Machtkampf
VW-Chef Pischetsrieder: Sieger mit Handicap

Pünktlich zur Hauptversammlung hat VW-Chef Pischetsrieder seinen neuen Vertrag erhalten. Die Verhandlungen darüber im Aufsichtsrat waren hart. Wie hart, beschreibt der Handelsblatt-Report im Detail. Und er zeigt auch auf, dass der Sieg der Arbeitgeberseite im Kontrollgremium bei weitem nicht so glanzvoll ist wie er scheint.

HAMBURG. Mit freundlicher Miene schütteln sich die beiden Herren auf dem Podium die Hände. Gekonnt lächeln sie bei der VW-Hauptversammlung am Mittwoch in die Kameras. Die Volkswagen-Welt ist in Ordnung, lautet die Botschaft. Drei Minuten und 45 Sekunden demonstrative Einigkeit. Dabei hat nur einer der beiden Grund zur Freude: Konzernchef Bernd Pischetsrieder hat gerade einen neuen Fünfjahresvertrag in der Tasche. Sein Aufsichtsratsvorsitzender Ferdinand Piëch, der ihn vor zwei Monaten öffentlich in Frage stellte, hat es nicht verhindern können.

Pischetsrieder genießt den Triumph, wie es seine Art ist: ruhig, aber intensiv. Nur kurz schaut er seinem Gegenüber in die Augen, seine Lachfalten wölben sich, dann drehen die Kameras ab und mit ihnen Piëch. Das Eigentümertreffen im Congress Centrum Hamburg beginnt.

Keine 24 Stunden vorher war noch vollkommen unklar, wer an diesem Morgen als Sieger vor den Aktionären stehen würde. Als sich gegen zehn Uhr am Dienstagvormittag die Arbeitnehmer zu ihrer ersten Sitzung im Fünf-Sterne-Hotel Atlantic treffen, ist die Front nicht einsehbar.

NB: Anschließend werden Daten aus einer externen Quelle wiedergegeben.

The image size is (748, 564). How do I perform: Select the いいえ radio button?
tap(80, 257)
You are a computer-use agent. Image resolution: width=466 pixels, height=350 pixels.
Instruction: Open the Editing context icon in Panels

Schnell aber kommt Jürgen Peters, IG-Metall-Lenker und Vize-Aufsichtsratschef, zur Sache und legt das weitere Vorgehen der Arbeitnehmerseite fest: Der Vertrag des Konzernchefs wird vorerst nicht verlängert.

Drei Stunden später kommt das Aufsichtsratspräsidium zusammen, dem auch Peters angehört. Seine Botschaft an die Kollegen – Piëch, den CDU-Ministerpräsidenten Christian Wulff und Porsche-Chef Wendelin Wiedeking – ist eindeutig: „Die Arbeitnehmerseite will einer Vertragsverlängerung nicht zustimmen.“

Vor zwei Wochen, als das sechsköpfige Präsidium zuletzt tagte, war es dem Gewerkschaftler noch gelungen, die Personalie gegen den Willen der Kapitalseite von der Tagesordnung zu nehmen. Diesmal aber blieb diese hart. Vor allem die Großaktionäre Wiedeking und Wulff machten höchstselbst Druck: Sie drohten, auf jeden Fall abstimmen zu lassen. Das Ergebnis hätte zu einer Pattsituation zwischen Kapital und Arbeitnehmern führen können samt anschließendem Vermittlungsausschuss und einer neuen Wahl in einigen Wochen. Spätestens dann, so die Rechnung von Wiedeking und Co., hätte die einfache Mehrheit gereicht. Pischetsrieder hätte seine Vertragsverlängerung bekommen, Gewerkschaft und Betriebsräte hätten als Blockierer und letztlich Verlierer dagestanden.